Amyotrophic lateral sclerosis associated mislocalisation of TDP-43 to the cytoplasm causes cortical hyperexcitability and reduced excitatory neurotransmission in the motor cortex.

Amyotrophic lateral sclerosis (ALS) is a chronic neurodegenerative disease pathologically characterised by mislocalisation of the RNA binding protein TAR-DNA binding protein 43 (TDP-43) from the nucleus to the cytoplasm. Changes to neuronal excitability and synapse dysfunction in the motor cortex are early pathological changes occurring in people with ALS and mouse models of disease. To investigate the effect of mislocalized TDP-43 on the function of motor cortex neurons we utilised mouse models that express either human wild-type (TDP-43WT) or nuclear localization sequence-deficient TDP-43 (TDP-43ΔNLS) on an inducible promoter that is restricted to the forebrain. Pathophysiology was investigated through immunohistochemistry and whole-cell patch-clamp electrophysiology. Thirty days expression TDP-43ΔNLS in adult mice (60 days of age) does not cause any changes in the number of NeuN positive nor CTIP2 positive neurons in the motor cortex. However at this time-point the expression of TDP-43ΔNLS drives intrinsic hyperexcitability in layer V excitatory neurons of the motor cortex. This hyperexcitability occurs concomitantly with a decrease in excitatory synaptic input to these cells. This pathophysiology is not present when TDP-43WT expression is driven, demonstrating that the localisation of TDP-43 to the cytoplasm is crucial for the altered excitability phenotype.
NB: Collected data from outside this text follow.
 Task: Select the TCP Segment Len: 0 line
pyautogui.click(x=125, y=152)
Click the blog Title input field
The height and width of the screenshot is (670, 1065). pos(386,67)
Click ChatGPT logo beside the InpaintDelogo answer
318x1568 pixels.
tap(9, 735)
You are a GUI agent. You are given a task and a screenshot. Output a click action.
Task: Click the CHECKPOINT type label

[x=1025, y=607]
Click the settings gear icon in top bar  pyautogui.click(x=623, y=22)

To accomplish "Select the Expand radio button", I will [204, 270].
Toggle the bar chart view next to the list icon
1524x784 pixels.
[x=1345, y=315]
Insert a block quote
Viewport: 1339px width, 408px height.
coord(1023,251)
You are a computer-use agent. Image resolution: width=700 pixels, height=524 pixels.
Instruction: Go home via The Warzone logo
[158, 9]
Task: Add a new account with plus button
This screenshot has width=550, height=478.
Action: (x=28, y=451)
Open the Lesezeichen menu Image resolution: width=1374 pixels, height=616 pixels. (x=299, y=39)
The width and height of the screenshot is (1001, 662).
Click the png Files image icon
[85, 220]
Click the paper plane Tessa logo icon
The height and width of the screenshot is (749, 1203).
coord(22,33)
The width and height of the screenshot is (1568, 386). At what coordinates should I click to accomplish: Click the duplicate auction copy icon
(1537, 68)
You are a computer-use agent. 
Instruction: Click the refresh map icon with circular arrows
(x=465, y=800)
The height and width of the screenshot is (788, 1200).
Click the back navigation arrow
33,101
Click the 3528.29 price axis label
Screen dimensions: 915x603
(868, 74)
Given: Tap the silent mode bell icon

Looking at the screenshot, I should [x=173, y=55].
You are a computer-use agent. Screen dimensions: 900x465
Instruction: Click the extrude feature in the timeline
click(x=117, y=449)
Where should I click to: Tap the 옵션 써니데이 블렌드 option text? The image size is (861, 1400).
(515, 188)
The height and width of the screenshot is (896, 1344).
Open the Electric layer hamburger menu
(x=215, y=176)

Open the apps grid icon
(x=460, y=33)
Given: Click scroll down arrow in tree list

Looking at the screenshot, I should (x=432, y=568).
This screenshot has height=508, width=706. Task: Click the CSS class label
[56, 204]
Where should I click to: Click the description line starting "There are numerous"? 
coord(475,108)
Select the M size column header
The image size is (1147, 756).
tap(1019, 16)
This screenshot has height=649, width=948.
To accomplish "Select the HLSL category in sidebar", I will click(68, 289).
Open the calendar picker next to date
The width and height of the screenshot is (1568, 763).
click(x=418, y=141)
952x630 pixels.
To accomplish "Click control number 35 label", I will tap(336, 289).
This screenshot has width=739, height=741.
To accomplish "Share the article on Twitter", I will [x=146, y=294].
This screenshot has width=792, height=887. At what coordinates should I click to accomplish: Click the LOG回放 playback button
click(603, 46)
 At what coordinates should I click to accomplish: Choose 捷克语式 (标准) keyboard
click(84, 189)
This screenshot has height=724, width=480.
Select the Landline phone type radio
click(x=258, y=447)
This study has important implications for the mechanisms of toxicity of one of the most notorious proteins linked to ALS, TDP-43. We provide the first evidence that TDP-43 mislocalization causes aberrant synaptic function and a hyperexcitability phenotype in the motor cortex, linking some of the earliest dysfunctions to arise in people with ALS to mislocalisation of TDP-43.